Suki was a lover of many things in her life. Despite the terror my nephew inflicted on her in her earlier years, I do believe he was one of them. She loved nothing more than to scratch her chin along his Legos and Playmobil, or to curl up at the end of his bed while she slept. “The little guy,” my mom called him to Suki, in preparation for his visits. “The little guy is coming again, Suke.” She loved ribbon and string and plants, so much so that none could be kept in the house. She loved to watch all of the goings-on in the backyard—the birds, the deer, the squirrels and chipmunks—from her spot in the porch. Though not a cat you had to take the food away from (quite the opposite, I think she had feline bulimia), she always loved a good treat. A few licks of milk from your cereal bowl, whipped cream from off your finger, even a stray piece of Chex. She loved to greet you by the door with a little trill, and to sit in the window. She wanted to be near people always. Even when she was starting to not feel well around the holidays, she waded through the crowd on Christmas Eve, sneaking pets from everyone.

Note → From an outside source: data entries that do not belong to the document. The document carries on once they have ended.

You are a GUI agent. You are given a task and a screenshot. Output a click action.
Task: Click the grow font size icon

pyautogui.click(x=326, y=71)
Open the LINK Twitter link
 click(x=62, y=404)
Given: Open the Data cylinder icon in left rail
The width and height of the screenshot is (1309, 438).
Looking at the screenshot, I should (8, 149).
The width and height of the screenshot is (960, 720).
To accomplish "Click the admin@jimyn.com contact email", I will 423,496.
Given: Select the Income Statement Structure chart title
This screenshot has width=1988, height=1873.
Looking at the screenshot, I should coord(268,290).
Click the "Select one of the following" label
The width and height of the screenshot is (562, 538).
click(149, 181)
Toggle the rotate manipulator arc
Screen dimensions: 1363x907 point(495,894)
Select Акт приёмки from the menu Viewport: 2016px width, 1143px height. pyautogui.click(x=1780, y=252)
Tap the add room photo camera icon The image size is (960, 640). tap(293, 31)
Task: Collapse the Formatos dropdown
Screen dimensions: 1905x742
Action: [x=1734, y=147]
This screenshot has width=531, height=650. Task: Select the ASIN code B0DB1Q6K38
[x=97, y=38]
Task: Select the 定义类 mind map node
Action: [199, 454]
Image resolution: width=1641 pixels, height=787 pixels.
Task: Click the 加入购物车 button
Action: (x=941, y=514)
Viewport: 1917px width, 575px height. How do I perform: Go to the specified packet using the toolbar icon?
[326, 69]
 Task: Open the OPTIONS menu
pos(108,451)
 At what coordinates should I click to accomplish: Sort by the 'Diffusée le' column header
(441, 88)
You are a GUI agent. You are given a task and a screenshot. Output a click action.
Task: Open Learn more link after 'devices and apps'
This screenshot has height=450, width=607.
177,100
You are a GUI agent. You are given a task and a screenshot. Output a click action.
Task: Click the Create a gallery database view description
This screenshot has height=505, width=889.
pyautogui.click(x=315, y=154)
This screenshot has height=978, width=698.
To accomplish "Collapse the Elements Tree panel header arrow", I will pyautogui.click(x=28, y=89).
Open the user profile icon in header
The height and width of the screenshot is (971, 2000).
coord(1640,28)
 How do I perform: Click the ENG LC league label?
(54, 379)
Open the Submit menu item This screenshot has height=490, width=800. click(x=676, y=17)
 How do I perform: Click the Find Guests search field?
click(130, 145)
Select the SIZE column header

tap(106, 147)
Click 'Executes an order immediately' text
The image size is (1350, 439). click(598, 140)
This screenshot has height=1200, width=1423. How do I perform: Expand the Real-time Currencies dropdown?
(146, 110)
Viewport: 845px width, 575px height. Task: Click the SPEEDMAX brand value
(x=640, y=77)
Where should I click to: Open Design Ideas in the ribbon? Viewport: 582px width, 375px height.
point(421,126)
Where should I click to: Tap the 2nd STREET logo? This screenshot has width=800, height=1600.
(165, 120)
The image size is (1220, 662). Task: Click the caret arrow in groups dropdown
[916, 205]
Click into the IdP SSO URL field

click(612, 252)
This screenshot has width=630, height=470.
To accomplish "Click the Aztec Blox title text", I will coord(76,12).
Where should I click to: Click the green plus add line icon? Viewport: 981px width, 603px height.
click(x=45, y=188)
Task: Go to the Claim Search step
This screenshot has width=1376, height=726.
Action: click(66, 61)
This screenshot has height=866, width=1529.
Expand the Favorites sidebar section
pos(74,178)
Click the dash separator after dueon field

But I think what I am going to miss about her most are the things that mark her as different from my cat. (Because she is. She is nothing at all like my Lilly, though she is every reason I have a cat at all.) The way she would squeeze into my bedroom at my parents’ house and walk all over me in the middle of the night, whether I wanted it or not. The way she would hop up on my lap on the recliner, rub her face all over my book, and then sit on me for so long I’d almost pee the chair I kept putting off getting up from because it was so nice having this sweet cat on my lap. It was so hard to believe, after all, that she was an animal and not my sister. (And not just because I called her my sister and told my nephew she was my sister and insisted that she was my sister, just my “cat sister.”) The only wild thing I’d ever seen her do was, once or twice a day, absolutely tear around my parent’s house after using her litter box. Even as a more senior cat, she still tore through the place with abandon, mrowling the whole way around the joint and then galloping up the stairs. But then just so quickly, she would turn back into her normal, more docile self, smelling of my mom’s hand lotion, and cheerfully chirping.
As my parents prepared for the last trip to the vet on Monday, I’m left reeling from yet another death in our family. Because that is what Suki was. My sister. I’m sorry, but I’m attached.